- [GIVEN INSTRUCTION A] Copy the listing verbatim, starting at its first line and ending at the line that contains "Looking at the screenshot, I should 593,210.", with both ends included.

- [SOURCE PASSAGE]
>>>>>
Priors for Dirichlet distribution

I’ve got some binary questions that asked some respondents in an area. My goal is to estimate the average proportion of saying yes to binary questions for all areas.
My data frame has the shape of (N, 5) with N being the number of areas, 4 columns responding to the total number of people saying yes in each area and the 5th column (named sizes) for the total number of people asked per area.

some data processing:

var_list = (y1,y2,y3,y4)
vals = data.loc[:,var_list]
id_array = data.index.to_list()

I’ve had success modelling one binary outcome with hierarchical partial pooling as follows:

 with pm.Model() as model:
        u = pm.Uniform('global_p',lower=0.0, upper=1.0)
        v = pm.Gamma('v', alpha=1, beta=20)

        alpha = u*v
        beta = v*(1-u)
        p_observed = pm.Beta("p_observed", alpha=alpha, beta=beta)
        
        
        observed_data = pm.Binomial("observed_data",
                             n = data.sizes.values,
                             p = p_observed, 
                             observed = vals.values)

However, now that I want to model 4 binary variables at a time (y1, y2, y3,y4) as they are mutually exclusive (sum(p1,p2,p3,p4) = 1). I’ve tried the Dirichlet-Multinomial as follows but I can’t find the priors for the Dirichlet distribution to perform partial pooling as in the case of one binary variable:

        with pm.Model() as model:
            p_observed = pm.Dirichlet('p_observed', a=np.ones(4), 
                                     shape=(data.shape[0],4))
        
            observed_data = pm.Multinomial('observed_data', p=p_observed[id_array], 
                                    n=data.sizes.values,
                                    observed=vals.values) `     

Any comments would be much appreciated!
Many thanks,

The direct generalization of your previous prior would be something like

u = pm.Dirichlet('dprior_p', np.ones(4, dtype=np.float32), shape=(4,))
v = pm.Gamma('dprior_v', alpha=1, beta=20, shape=(4,))
p_observed = pm.Dirichlet('proportions', a=u*v, shape=(4,))

It may be more effective to constrain the prior a little bit and let the shape of v be (1,).

There are certainly other things to do as well, but this should give you something to go on. Let me know how these work.

2 Likes

It does work indeed! Thank you!
<<<<<
- [LISTING]
>>>>>
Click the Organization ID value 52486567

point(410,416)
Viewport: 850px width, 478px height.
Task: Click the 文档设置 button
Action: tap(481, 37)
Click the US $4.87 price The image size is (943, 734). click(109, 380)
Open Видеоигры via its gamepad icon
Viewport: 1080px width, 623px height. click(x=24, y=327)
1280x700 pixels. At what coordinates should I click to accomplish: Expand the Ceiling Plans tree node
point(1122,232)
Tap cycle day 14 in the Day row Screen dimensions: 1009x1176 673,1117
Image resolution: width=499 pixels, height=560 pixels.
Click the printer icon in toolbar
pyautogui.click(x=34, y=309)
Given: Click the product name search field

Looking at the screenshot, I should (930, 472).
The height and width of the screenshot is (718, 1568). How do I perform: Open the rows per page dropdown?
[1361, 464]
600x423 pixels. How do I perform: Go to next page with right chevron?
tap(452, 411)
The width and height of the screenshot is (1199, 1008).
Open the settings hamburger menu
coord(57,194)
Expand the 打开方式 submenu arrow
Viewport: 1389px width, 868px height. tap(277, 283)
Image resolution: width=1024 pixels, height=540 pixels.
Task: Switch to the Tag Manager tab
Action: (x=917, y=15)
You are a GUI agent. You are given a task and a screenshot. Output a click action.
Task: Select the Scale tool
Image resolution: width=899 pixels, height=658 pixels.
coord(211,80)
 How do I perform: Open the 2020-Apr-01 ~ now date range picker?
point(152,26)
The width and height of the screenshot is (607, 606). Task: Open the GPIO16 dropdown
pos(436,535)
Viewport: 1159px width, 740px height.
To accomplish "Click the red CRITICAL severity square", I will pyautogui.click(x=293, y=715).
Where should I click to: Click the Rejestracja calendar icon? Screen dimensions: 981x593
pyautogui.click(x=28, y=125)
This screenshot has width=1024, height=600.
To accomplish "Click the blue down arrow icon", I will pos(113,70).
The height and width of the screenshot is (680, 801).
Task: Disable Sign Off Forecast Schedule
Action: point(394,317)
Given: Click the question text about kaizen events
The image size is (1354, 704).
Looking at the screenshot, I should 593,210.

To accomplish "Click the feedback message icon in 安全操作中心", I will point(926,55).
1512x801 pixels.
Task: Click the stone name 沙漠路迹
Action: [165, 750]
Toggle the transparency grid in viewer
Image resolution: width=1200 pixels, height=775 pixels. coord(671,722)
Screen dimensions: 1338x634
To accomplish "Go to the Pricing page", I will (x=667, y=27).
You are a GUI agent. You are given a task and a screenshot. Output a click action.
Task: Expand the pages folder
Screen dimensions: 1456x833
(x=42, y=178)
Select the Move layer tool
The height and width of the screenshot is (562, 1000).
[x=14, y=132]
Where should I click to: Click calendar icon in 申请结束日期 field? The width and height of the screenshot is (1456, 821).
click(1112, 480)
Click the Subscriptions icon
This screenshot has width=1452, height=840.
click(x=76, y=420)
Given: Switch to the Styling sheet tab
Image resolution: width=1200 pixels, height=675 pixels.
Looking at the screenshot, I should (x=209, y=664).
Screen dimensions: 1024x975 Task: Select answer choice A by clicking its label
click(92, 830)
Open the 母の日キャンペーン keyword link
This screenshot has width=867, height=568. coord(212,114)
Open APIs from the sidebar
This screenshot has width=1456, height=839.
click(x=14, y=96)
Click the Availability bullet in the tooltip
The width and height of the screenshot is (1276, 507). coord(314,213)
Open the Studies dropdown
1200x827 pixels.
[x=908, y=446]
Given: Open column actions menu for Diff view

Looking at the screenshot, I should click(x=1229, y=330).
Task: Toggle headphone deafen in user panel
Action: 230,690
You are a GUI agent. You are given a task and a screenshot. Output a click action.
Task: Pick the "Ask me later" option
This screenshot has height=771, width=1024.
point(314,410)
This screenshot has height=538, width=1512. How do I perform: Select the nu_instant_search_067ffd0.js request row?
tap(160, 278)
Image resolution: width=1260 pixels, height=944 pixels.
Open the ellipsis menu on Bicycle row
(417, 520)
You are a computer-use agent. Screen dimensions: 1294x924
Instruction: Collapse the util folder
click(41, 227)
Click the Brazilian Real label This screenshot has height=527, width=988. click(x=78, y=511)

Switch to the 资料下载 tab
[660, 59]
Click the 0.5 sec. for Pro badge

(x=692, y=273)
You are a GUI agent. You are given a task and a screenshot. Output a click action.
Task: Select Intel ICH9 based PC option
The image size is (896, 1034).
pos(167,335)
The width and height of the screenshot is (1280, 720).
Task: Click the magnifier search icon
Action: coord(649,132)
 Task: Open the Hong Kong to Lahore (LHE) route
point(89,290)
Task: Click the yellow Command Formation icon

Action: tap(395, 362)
<<<<<
- [GIVEN INSTRUCTION B]
Answer these questions from the forum thread on Dirichlet priors:
(i) What lower and upper bounds does the Uniform prior named 'global_p' use?
(ii) How many columns does the data frame have?
(iii) What shape for v does the reply suggest to constrain the prior?

- [TASK SOLUTION A]
Click the Organization ID value 52486567

point(410,416)
Viewport: 850px width, 478px height.
Task: Click the 文档设置 button
Action: tap(481, 37)
Click the US $4.87 price The image size is (943, 734). click(109, 380)
Open Видеоигры via its gamepad icon
Viewport: 1080px width, 623px height. click(x=24, y=327)
1280x700 pixels. At what coordinates should I click to accomplish: Expand the Ceiling Plans tree node
point(1122,232)
Tap cycle day 14 in the Day row Screen dimensions: 1009x1176 673,1117
Image resolution: width=499 pixels, height=560 pixels.
Click the printer icon in toolbar
pyautogui.click(x=34, y=309)
Given: Click the product name search field

Looking at the screenshot, I should (930, 472).
The height and width of the screenshot is (718, 1568). How do I perform: Open the rows per page dropdown?
[1361, 464]
600x423 pixels. How do I perform: Go to next page with right chevron?
tap(452, 411)
The width and height of the screenshot is (1199, 1008).
Open the settings hamburger menu
coord(57,194)
Expand the 打开方式 submenu arrow
Viewport: 1389px width, 868px height. tap(277, 283)
Image resolution: width=1024 pixels, height=540 pixels.
Task: Switch to the Tag Manager tab
Action: (x=917, y=15)
You are a GUI agent. You are given a task and a screenshot. Output a click action.
Task: Select the Scale tool
Image resolution: width=899 pixels, height=658 pixels.
coord(211,80)
 How do I perform: Open the 2020-Apr-01 ~ now date range picker?
point(152,26)
The width and height of the screenshot is (607, 606). Task: Open the GPIO16 dropdown
pos(436,535)
Viewport: 1159px width, 740px height.
To accomplish "Click the red CRITICAL severity square", I will pyautogui.click(x=293, y=715).
Where should I click to: Click the Rejestracja calendar icon? Screen dimensions: 981x593
pyautogui.click(x=28, y=125)
This screenshot has width=1024, height=600.
To accomplish "Click the blue down arrow icon", I will pos(113,70).
The height and width of the screenshot is (680, 801).
Task: Disable Sign Off Forecast Schedule
Action: point(394,317)
Given: Click the question text about kaizen events
The image size is (1354, 704).
Looking at the screenshot, I should 593,210.

- [TASK SOLUTION B]
(i) 0.0 and 1.0
(ii) 5
(iii) (1,)